On this blog, we often bemoan people who are enablers of bad animals. But here we've got an appalling story of people who are actually honoring them with commemorative statues.  Sometimes, I just don't know what to say.
It is not unusual for a city or county to build statues to important people or events commemorating its past, but Hamilton County may be on the verge of a first.

They're constructing statues of squirrels. It might seem a little random, but the statues mark an event in Indiana history.

"Have you ever heard of the great squirrel stampede?" we asked on passerby, who responded with a definitive "no."

We asked other folks on the streets in Hamilton County if they were familiar with Indiana's Squirrel Stampede.

Dave Heighway knows all about it.

"There is one paragraph that talks about a great squirrel migration in 1822," he said.

As the Hamilton County historian, he's been educating all who would listen about the 1822 and 1845 stampedes where migratory squirrels destroyed cornfields as they trekked across Indiana.

"I read that. I thought that's crazy. I actually thought, that's nuts," he said.

He told the Hamilton County Leadership Academy and members secured a grant to start work on a mockup for a fiberglass squirrel. In fact, the group would like to see a half dozen of these in all eight Hamilton County communities.

So why not? Just the thing for the county that has everything. A statue remembering a squirrley part of its history.

Abby Kim from Noblesville expressed this sentiment.

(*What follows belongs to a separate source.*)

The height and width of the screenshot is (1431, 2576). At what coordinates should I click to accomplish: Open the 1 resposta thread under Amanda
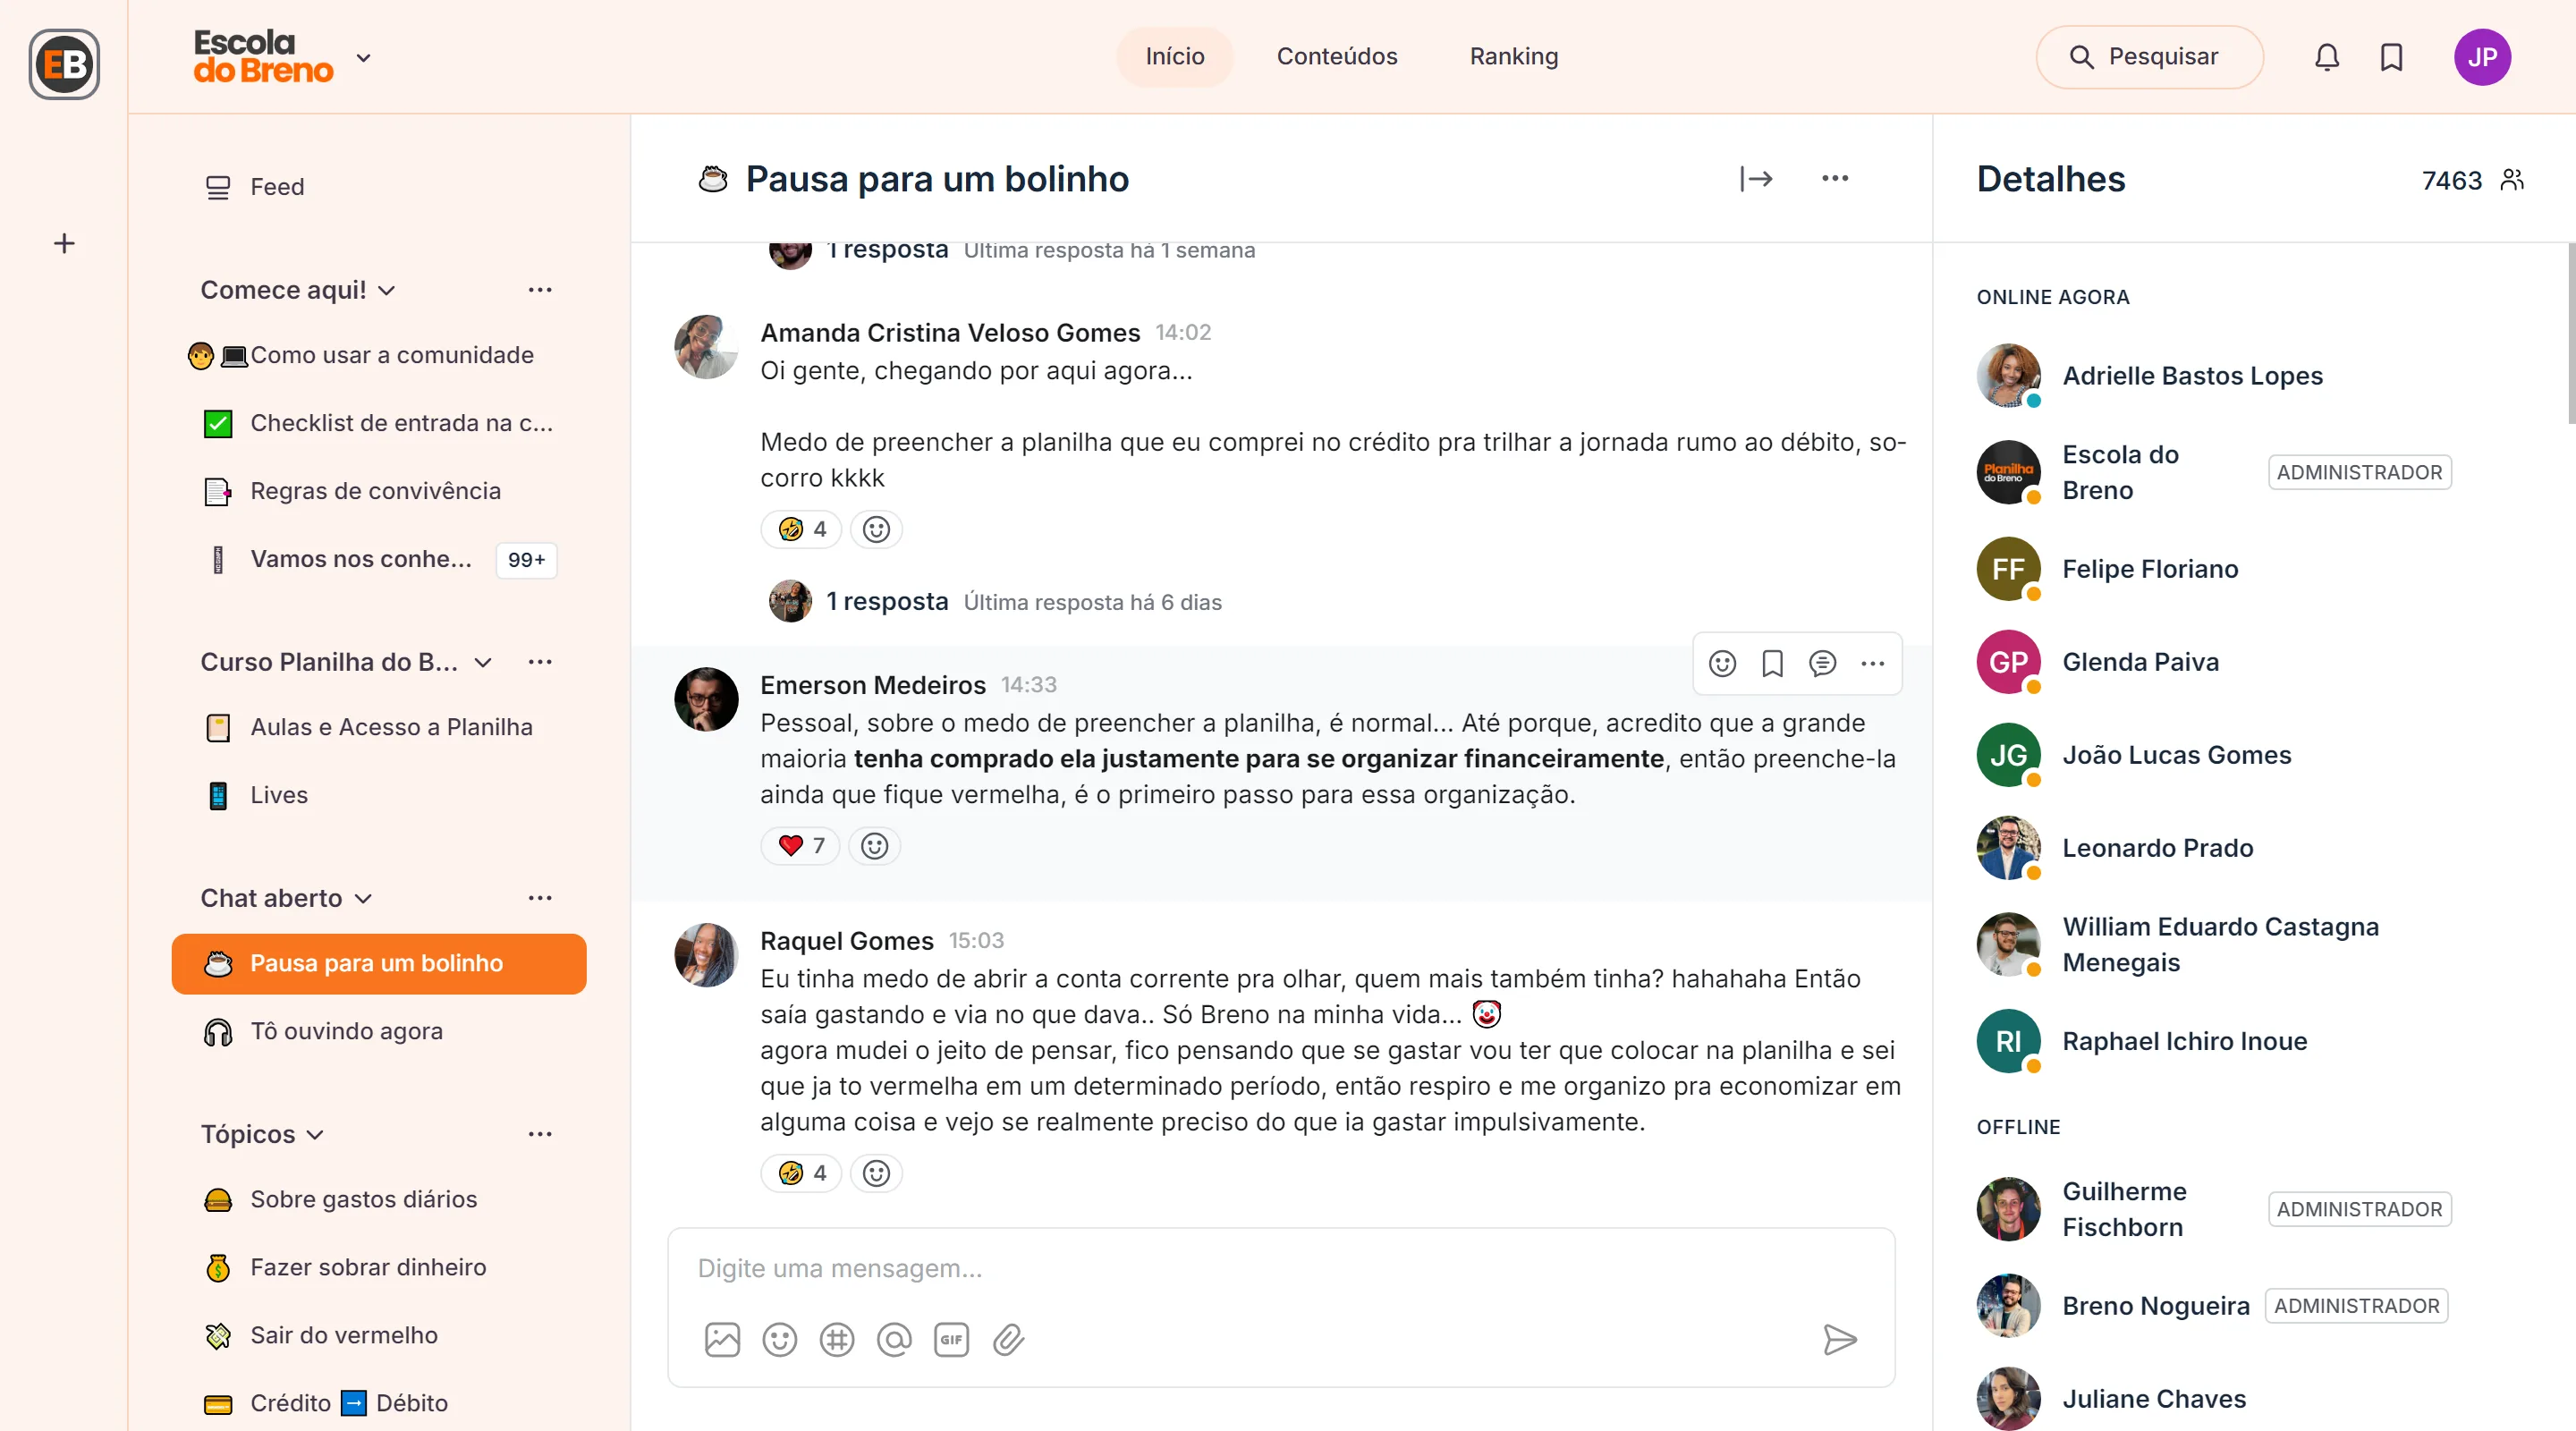886,601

"People usually build monuments of, someone famous or something famous. Not usually a squirrel," she said.

Livvie Southerland from Sheridan chimed in. "It would be random. I would get a picture taken with it."

Even county historian David Heighway admits it's a little squirrely.

"It's kind of strange. More like a zombie apocalypse. Everyone talks about now. It's a squirrel apocalypse," he joked.

The fiberglass statues are expected to cost anywhere from $500 to $1,000 each to produce.